Deepfakes ranked most serious AI crime threat by experts

From discrediting public figures to extracting funds by impersonating a couple’s son or daughter in a video call, deepfake technology could undermine our trust in audio and visual evidence.
5 August 2020

Some deepfake examples are incredibly convincing. Source: Crescendo / Youtube

  • A study led by UCL asked 31 experts to rank the biggest AI crime threats
  • AI-manipulated videos, or deepfakes, were ranked number one

Deepfakes represent the biggest current threat posed by artificial intelligence (AI) technology in terms of applications for crime or terrorism, according to experts cited in a report published by University College London (UCL).

Funded by UCL’s Dawes Centre for Future Crime, the study identified 20 ways AI could be used to nefarious ends over the next 15 years, asking 31 AI experts to rank them based on their potential for harm, including money they could make, how easy they were to use, and how hard they were to stop.

The experts – who represented AI experts from academia, the private sector, police, government and state security – agreed deepfakes represent the largest threat.

As deepfake technology continues to advance, specialists said that fake content would become more difficult to identify and stop, and could assist bad actors in a variety of aims, from discrediting a public figure to extracting funds by impersonating a couple’s son or daughter in a video call. 

Such uses could undermine trust in audio and visual evidence, the authors said, which could have great societal harm.
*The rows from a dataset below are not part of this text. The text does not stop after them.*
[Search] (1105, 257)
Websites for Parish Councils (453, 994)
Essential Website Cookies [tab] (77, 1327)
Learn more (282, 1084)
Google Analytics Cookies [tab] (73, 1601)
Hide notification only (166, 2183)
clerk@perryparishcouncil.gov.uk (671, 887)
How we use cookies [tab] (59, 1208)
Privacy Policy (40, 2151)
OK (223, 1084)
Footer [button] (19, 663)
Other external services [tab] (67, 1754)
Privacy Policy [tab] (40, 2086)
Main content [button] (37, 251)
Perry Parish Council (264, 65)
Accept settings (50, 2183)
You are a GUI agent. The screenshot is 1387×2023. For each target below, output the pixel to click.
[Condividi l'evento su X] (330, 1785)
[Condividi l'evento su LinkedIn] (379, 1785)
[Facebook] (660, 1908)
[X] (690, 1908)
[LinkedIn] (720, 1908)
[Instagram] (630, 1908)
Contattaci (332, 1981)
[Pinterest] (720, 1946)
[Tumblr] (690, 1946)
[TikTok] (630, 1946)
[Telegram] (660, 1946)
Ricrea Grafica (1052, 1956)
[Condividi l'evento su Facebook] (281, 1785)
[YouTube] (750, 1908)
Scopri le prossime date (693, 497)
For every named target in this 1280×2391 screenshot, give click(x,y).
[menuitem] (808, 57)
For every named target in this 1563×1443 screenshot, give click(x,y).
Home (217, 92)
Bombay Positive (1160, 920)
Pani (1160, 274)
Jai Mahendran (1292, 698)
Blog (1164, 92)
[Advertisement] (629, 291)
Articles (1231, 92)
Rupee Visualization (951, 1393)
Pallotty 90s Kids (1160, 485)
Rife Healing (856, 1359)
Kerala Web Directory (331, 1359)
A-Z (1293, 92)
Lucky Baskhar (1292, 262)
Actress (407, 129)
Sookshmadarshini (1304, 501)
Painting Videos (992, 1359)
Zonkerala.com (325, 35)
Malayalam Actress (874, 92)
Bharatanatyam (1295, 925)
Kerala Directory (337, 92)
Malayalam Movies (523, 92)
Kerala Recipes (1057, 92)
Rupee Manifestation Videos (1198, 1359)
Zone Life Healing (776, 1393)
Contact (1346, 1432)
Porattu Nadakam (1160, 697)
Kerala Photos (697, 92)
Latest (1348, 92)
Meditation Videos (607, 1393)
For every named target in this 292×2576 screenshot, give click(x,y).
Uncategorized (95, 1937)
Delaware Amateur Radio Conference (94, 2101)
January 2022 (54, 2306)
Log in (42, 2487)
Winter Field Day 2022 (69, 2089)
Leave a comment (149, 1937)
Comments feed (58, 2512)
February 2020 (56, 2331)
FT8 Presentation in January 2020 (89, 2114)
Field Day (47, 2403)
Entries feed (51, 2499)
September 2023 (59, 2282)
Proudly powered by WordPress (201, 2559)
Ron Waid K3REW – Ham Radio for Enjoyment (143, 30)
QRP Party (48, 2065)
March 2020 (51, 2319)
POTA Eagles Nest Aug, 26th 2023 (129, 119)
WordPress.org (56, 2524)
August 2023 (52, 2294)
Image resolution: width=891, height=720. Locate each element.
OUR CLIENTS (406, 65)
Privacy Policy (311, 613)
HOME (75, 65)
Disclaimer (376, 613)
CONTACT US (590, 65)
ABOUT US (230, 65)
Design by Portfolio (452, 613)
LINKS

Worryingly, both those aforementioned scenarios have played out – or similar versions of them.

Last year, the potential power of AI fakery drew mainstream focus, when a deepfake video emerged on Facebook of the platform’s founder Mark Zuckerberg discussing the power of holding “billions of people’s stolen data.”

The same year also saw scammers leveraging AI and voice recording to impersonate a business executive, adding his “slight German accent and other qualities” to successfully request the transfer of hundreds of thousands of dollars of company money to a fraudulent account.

Javvad Malik, Security Awareness Advocate at KnowBe4, told TechHQ: “The use of technology to impersonate a chief executive has some scary implications, especially given the fact that it is not inconceivable that coupled with video, the same attack could be played out as a video-call.”

The rise of deepfakes has been rapid within the last couple of years. A report by Deeptrace in 2019 found that videos had doubled in quantity in year-on-year, with nearly 15,000 uploaded online. The ‘deepfake phenomenon’, the researchers said, could be attributed to an increase in the commodification of tools and services that lower the barrier to non-experts. 

Discussing the results of the latest report, lead author Dr Matthew Caldwell said that with people now spending large parts of their lives online, “online activity can make and break reputations.”

“Such an online environment, where data is property and information power, is ideally suited for exploitation by AI-based criminal activity,” he said.

“Unlike many traditional crimes, crimes in the digital realm can be easily shared, repeated, and even sold, allowing criminal techniques to be marketed and for crime to be provided as a service. This means criminals may be able to outsource the more challenging aspects of their AI-based crime.”

Aside from fake content, five other AI-enabled crimes were judged to be of high concern. These included using driverless vehicles as weapons, helping to craft more tailored phishing messages (spear phishing), disrupting AI-controlled systems, harvesting online information for the purposes of large-scale blackmail, and AI-authored fake news.

Other crimes of lesser concern included the sale of items and services falsely labelled as ‘AI’, including in cybersecurity and advertising, which could help drive profits.

Those of lowest concern included ‘burglar bots’ – small robots used to gain entry into properties through access points such as letterboxes or cat flaps – which were judged to be easy to defeat, for instance through letterbox cages, and AI-assisted stalking, which, although extremely damaging to individuals, could not operate at scale.